Don’t. Don’t. Don’t.

Bo: I’m going to bloody kill you!

And here it was.  Don’t.  Don’t.  Too late.  It wasn’t going to work. There was no changing the ending of this play.  It was going to happen.  It was inevitable.

Bo ran to the heart, ripped two handfuls out of it, threw them at Mi.  Splat.  They landed like what they were, bloody bits of sponge, tissue exploding on skin. He stood, let it slide down his cheeks, paint crimson streaks over his shoulders.

Bo: Kill you!  I’m going to kill you.

Handful after handful, ripped from the disintegrating body of the heart with hands and teeth, thrown, splat splat splat against Mi’s face and chest and stomach and legs.  The structure of the heart began to buckle, to collapse in on itself. 

Mi: That’s right.

He took a few steps, slow, careful not to fall over in the muck.  Went to the heart, shoved his hand into its ruined flesh, pulled out a bloody chunk.  Smashed it against his own forehead, ground it against his skin, let it drop to the floor.

Mi: Yes, that’s right.

Another bloody chunk, smeared over his own chest.  Bo watched him, mouth open, stained hands limp at his sides. 

Mi: Yes, kill me.  Bloody kill me.

He ripped another gash in the heart, and another and another.  Bo let out a murderous scream and tore into the heart with his teeth. 

Next to Gavin, Rona was sobbing. Gavin might have been sobbing, too.  He couldn’t tell anymore.  The beating noises were frantic, erratic, punctuated by wailing violins and violas and cellos, and Gavin didn’t know what sound was what anymore.  It was every bit as bad as he had been expecting. It was horrifying.

The two naked men tore the heart together, body and mind united at last in a common purpose.  Tore it into tiny shreds that flew through the air, accumulated in bloody piles, toppled off the edge of the stage.

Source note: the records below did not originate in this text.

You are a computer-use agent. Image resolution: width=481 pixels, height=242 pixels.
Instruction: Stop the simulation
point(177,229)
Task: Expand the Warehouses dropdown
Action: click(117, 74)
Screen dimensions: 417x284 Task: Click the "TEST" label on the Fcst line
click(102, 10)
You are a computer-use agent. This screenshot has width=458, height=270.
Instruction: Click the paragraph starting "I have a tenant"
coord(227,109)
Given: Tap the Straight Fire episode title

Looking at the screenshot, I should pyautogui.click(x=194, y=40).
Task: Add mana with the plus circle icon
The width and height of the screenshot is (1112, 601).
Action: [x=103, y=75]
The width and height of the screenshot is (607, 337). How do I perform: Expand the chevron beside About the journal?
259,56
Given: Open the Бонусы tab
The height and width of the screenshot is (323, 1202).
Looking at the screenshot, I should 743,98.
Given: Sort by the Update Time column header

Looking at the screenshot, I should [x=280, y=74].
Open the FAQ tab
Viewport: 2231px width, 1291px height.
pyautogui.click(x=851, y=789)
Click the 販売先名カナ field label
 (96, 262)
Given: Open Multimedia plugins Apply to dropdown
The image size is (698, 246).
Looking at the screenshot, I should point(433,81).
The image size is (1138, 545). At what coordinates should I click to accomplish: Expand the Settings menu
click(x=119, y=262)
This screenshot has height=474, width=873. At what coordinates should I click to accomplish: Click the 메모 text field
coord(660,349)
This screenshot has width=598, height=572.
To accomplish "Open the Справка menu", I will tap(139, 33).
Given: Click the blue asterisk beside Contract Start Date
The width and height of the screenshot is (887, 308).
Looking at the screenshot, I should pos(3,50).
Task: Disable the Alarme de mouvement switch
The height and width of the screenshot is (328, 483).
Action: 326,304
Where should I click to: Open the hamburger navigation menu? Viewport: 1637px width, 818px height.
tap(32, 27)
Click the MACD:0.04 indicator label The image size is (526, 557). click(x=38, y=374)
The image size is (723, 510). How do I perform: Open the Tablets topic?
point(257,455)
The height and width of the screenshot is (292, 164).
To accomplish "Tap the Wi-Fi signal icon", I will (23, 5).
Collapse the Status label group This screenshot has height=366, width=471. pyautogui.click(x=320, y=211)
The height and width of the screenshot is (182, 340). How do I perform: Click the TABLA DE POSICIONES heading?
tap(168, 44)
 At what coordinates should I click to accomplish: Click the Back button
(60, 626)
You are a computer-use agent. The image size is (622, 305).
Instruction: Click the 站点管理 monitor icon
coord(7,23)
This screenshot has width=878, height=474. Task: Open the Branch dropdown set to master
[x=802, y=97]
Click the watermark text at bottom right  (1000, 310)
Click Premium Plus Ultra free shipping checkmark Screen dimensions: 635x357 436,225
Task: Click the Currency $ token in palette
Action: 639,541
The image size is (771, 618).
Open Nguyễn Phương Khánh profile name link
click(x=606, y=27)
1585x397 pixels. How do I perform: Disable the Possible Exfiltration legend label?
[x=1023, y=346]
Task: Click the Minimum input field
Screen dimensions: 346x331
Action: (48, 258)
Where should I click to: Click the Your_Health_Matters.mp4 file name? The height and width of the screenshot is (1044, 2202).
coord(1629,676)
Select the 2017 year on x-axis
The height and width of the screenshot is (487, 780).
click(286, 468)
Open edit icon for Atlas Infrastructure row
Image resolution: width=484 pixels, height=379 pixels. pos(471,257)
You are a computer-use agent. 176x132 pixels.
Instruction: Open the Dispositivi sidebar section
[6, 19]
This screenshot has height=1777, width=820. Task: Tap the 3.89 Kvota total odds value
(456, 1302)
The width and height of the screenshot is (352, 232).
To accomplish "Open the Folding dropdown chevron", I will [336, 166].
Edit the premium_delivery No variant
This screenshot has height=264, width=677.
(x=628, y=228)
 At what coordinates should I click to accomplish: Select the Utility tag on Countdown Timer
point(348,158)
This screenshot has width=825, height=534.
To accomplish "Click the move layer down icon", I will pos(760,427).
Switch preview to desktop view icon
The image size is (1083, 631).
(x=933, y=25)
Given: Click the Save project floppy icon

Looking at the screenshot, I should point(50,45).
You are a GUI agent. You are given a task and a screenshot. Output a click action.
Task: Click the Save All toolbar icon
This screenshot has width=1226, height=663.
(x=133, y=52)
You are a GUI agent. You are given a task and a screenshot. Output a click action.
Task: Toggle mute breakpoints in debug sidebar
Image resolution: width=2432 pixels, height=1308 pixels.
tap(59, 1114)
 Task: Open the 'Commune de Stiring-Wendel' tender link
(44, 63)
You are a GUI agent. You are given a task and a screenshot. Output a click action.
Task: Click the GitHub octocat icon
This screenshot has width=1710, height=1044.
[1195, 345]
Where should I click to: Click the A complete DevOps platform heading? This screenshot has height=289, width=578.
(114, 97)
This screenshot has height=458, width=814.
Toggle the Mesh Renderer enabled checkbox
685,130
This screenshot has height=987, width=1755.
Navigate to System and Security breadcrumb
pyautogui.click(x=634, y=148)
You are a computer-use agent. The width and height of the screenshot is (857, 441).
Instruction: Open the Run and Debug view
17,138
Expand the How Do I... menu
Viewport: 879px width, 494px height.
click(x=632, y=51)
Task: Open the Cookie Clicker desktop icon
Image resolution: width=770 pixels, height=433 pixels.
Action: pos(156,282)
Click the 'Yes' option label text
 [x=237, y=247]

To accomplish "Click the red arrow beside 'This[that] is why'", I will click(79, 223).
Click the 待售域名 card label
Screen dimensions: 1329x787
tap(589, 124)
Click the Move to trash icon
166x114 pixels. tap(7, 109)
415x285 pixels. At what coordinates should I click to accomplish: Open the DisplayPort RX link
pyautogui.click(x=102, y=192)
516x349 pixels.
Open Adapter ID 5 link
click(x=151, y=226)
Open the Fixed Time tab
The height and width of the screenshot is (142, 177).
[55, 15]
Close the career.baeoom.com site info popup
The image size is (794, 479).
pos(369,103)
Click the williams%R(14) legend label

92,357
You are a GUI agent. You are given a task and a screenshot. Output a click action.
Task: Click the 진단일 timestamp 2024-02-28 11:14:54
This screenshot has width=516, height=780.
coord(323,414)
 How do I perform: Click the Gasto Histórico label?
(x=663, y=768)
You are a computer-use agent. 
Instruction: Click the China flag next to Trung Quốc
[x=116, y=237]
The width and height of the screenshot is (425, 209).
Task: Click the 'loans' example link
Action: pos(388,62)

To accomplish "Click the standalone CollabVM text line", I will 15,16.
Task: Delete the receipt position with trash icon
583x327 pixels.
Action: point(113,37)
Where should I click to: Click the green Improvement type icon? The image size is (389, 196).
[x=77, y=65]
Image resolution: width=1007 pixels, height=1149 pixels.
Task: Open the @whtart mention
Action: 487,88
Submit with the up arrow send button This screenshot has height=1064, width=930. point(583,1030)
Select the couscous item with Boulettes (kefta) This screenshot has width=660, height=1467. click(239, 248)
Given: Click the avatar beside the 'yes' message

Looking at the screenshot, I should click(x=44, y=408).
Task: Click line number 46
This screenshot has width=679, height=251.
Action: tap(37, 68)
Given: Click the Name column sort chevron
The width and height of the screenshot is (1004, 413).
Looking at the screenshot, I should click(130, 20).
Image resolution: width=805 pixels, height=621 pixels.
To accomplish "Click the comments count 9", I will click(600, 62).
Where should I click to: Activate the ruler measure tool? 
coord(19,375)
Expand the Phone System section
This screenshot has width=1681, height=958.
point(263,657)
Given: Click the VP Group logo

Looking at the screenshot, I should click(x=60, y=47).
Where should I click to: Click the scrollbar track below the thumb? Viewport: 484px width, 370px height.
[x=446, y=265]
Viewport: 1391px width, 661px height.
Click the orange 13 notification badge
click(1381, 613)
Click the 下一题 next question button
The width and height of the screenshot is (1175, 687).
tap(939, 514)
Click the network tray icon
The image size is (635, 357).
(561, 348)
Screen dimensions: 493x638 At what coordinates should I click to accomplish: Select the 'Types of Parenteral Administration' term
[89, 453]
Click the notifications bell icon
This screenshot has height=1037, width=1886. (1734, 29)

Gavin closed his eyes hard, waited a few seconds.  The heartbeat was subsiding now, a faint few beats, the music almost gone.  Gone. Silence. Was it over?

He opened his eyes, and saw the most shocking sight of the entire two hours.

Everything was blue.

A blue tarp covered the stage floor.  The heart was gone, the stage was flooded in blue light that streamed from overhead like a cartoon heaven, like some endless paradise between ocean and sky.  A mist of blue water sprayed over Bo and Mi, washing them clean as they rose up into the air, floating like angels against the blue backdrop.  The blue light grew deeper, richer, brighter, until it subsumed Bo and Mi and you could barely see them at all.  They faded, or maybe blended, until all you could see was the white outlines of their smiling teeth, the place where their hands met and clasped together.

Then the room went black.  The play was over.